A maior parte dos recursos será destinada à AGU, que receberá cerca de R$ 14,9 milhões (60% do total) para viabilizar contribuição eventual à Corte Interamericana de Direitos Humanos. Os recursos serão usados em atividades de cooperação técnica, capacitação e difusão de jurisprudência em direitos humanos, além da manutenção da adimplência do Brasil junto à instituição.

O Ministério da Justiça receberá aproximadamente R$ 9,9 milhões (39,7%) para ações do Fundo Nacional de Segurança Pública. Entre as medidas previstas, está a execução do Plano Amazônia: Segurança e Soberania (Plano Amas ), que busca combater crimes na Amazônia Legal e é financiado com recursos não reembolsáveis do Fundo Amazônia. Os recursos também devem ser destinados à construção de bases operacionais em Altamira (PA) e Araguatins (TO), além de ajustes em obras em andamento em Presidente Dutra (MA), Rorainópolis (RR) e Uiramutã (RR).

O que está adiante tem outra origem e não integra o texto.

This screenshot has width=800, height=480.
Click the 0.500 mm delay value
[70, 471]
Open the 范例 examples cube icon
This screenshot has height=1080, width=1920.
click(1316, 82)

Já o Ministério da Educação contará com cerca de R$ 74 mil (0,3%) para a Universidade Federal do Sul e Sudeste do Pará, destinados ao pagamento de contribuição à Associação Grupo de Tordesilhas de Universidades, no âmbito das contribuições regulares a organismos internacionais de direito privado.

De acordo com a proposta, os recursos para abertura do crédito virão de excesso de arrecadação de doações nacionais, no valor de R$ 9,9 milhões, e de anulação de dotações orçamentárias, no montante de R$ 15 milhões. O PLN ainda precisa ser analisado pela CMO e, posteriormente, pelo Plenário do Congresso Nacional.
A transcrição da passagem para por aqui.